Spatially Patterned Architectures to Modulate CO2 Reduction Cascade Catalysis Kinetics

Abstract

Electrochemical CO₂ reduction using renewable sources of electrical energy holds promise for converting CO₂ into fuels and chemicals. The complex interactions among chemical/electrochemical reactions and mass transport make it difficult to analyze the effect of an individual process on electrode performance based only on experimental methods. Here, we developed a generalized steady-state simulation to describe an electrode surface in which sequential cascade catalysts are patterned in a periodic trench design. If appropriately constructed, this trench geometry is hypothesized to be able to yield a higher net current density for a CO₂ reduction (CO₂R) cascade reaction. We have used realistic experimental reaction kinetics to investigate the role of trench geometry in mass transport, local microenvironments, and selectivity for a model CO₂R cascade reaction. The model considers local concentration gradients of bicarbonate species at quasi-equilibrium and catalytic surface reactions based on concentration-dependent Butler–Volmer kinetics.

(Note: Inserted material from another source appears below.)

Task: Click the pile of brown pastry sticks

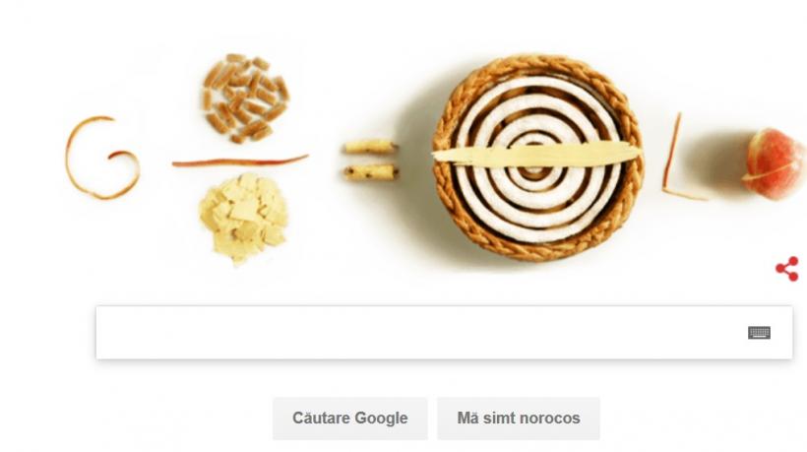Action: tap(245, 97)

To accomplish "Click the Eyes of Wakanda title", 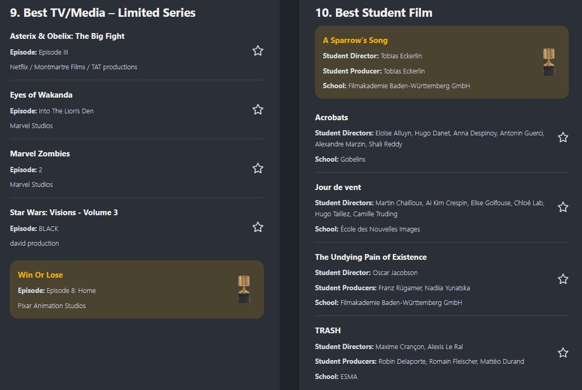I will pos(41,95).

Our results suggest that varying the spatial distribution of active sites plays a significant role in facilitating effective mass transport between active sites, modulating selectivity for the cascade reaction, and enhancing the yield of desirable cascade products. Moreover, we observe that this trench geometry significantly alters the cascade reaction rate by affecting the local pH, which can cause inadvertent depletion of available aqueous CO₂ to limit the CO₂R cascade kinetics and modest suppression of the hydrogen evolution reaction (HER). The results highlight the trade-offs between mass transport, pH, and reaction kinetics that become apparent only when considering the coupled physics of all processes at the electrode surface. This model can thus serve as a primary tool to build more selective and efficient patterned architectures for the CO₂R cascade catalysis.